··· READING PASSAGE

Python ElementTree: Parsing a string and getting ElementTree instance
Asked Answered
D

2

22

I have a string containing XML data that is returned from an http request.

I am using ElementTree to parse the data, and I want to then search recursively for an element.

According to this question, I can only search recursively with result.findall() if result is of type ElementTree rather than type Element.

Now xml.etree.ElementTree.fromstring() , used to parse the string, returns an Element object, while xml.etree.ElementTree.parse(), used to parse a file, returns an ElementTree object.

My question is then: How can I parse the string and get an ElementTree instance? (without any madness like writing to a temporary file)

Deliver answered 20/12, 2011 at 18:33 Comment(0)
P
32

When you use ElementTree.fromstring() what you're getting back is basically the root of the tree, so if you create a new tree like this ElementTree.ElementTree(root) you'll get you're looking for.

······
··· MATERIAL SUPPLIED

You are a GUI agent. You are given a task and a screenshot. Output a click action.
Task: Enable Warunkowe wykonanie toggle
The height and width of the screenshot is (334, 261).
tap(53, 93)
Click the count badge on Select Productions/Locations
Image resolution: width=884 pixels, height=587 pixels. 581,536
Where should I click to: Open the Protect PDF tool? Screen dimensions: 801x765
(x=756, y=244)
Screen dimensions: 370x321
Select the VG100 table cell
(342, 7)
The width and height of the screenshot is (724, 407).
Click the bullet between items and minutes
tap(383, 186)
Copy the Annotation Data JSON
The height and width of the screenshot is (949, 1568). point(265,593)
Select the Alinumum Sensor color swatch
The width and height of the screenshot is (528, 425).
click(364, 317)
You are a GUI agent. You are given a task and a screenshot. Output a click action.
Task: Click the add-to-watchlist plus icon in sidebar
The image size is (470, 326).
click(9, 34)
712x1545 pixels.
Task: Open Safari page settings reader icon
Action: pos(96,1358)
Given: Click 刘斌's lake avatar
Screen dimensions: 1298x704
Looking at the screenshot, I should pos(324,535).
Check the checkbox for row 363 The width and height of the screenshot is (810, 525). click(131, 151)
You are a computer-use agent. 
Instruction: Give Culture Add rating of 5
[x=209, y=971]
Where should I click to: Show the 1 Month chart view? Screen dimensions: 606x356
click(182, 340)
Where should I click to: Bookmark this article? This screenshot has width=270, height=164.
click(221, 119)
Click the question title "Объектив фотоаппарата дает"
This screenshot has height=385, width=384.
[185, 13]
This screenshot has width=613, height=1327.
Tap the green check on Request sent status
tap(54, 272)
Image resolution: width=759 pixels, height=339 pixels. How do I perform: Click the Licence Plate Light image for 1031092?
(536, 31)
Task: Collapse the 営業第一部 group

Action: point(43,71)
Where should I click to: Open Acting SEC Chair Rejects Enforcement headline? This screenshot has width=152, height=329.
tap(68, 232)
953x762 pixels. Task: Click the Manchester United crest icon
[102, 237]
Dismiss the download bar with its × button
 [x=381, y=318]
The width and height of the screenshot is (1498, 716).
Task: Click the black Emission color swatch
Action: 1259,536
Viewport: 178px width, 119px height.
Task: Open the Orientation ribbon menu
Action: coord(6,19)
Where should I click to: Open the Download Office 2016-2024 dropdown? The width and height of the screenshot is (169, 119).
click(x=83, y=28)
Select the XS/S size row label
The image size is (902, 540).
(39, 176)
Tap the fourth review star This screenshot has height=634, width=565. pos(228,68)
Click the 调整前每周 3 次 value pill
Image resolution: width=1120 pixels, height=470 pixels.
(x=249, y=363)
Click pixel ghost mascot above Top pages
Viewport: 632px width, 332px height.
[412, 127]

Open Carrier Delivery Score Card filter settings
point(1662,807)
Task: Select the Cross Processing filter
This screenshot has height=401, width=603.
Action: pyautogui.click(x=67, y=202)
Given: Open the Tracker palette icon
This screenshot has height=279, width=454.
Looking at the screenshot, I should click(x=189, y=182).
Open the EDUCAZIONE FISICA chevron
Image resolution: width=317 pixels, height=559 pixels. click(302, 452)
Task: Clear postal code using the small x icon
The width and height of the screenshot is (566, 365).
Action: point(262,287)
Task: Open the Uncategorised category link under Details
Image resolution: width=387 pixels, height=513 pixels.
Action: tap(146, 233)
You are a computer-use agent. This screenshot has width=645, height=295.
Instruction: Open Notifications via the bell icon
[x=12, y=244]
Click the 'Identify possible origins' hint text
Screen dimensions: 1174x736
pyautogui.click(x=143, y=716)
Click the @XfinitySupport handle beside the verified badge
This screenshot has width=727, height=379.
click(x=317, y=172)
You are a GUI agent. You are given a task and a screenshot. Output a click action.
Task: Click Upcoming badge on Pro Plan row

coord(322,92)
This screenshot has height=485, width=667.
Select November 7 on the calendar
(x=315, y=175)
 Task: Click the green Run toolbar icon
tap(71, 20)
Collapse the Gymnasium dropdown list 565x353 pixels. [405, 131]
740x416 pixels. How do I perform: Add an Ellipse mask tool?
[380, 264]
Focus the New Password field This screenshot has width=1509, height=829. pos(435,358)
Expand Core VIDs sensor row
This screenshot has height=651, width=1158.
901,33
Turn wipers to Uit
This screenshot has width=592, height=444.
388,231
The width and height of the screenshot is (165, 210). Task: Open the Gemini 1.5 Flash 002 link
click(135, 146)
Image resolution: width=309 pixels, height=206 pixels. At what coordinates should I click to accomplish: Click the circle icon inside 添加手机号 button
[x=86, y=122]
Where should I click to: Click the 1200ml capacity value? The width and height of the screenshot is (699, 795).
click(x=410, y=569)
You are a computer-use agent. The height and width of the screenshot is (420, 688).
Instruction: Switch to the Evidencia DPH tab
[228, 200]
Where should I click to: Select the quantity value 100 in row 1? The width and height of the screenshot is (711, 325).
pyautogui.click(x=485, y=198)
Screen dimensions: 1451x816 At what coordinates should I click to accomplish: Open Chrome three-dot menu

······

TASK SET:
(a) Do the following statements agree with the ElementTree thread? Answer yes or no for each, quoting the words of the thread that decide it. (i) Parsing a string with fromstring() gives back an Element object. (ii) The asker is willing to write the data to a temporary file. (iii) The reply says fromstring() returns basically the root of the tree.
(b) Write what comes next in the ElementTree thread, beginning after its last sentence.
The entries are separate material from the ElementTree thread.

EXERCISE RESULTS:
(a) (i) Yes: "returns an Element object". (ii) No: "without any madness like writing to a temporary file". (iii) Yes: "what you're getting back is basically the root of the tree".

(b)
So, to make it clearer:

from xml.etree import ElementTree
tree = ElementTree.ElementTree(ElementTree.fromstring(<your_xml_string>))

or:

from xml.etree.ElementTree import fromstring, ElementTree
tree = ElementTree(fromstring(<your_xml_string>))
Pretrice answered 20/12, 2011 at 18:41 Comment(3)
I just want to add - for those using lxml - that in lxml (where an element always belongs to a document/tree, even if implicit), you can use the getrootttree() method.Accommodate
Thanks! Really annoying API design in etree, to have different types of output just depending on the input source. Really confusing :(Albi
This really isn't very clear in the documentation. "fromstring() parses XML from a string directly into an Element, which is the root element of the parsed tree. Other parsing functions may create an ElementTree."Hopfinger
U
8

Turn your string into a file-like object and use ElementTree.parse:

from xml.etree import ElementTree
from cStringIO import StringIO

tree = ElementTree.parse(StringIO(string))
Uturn answered 20/12, 2011 at 21:49 Comment(1)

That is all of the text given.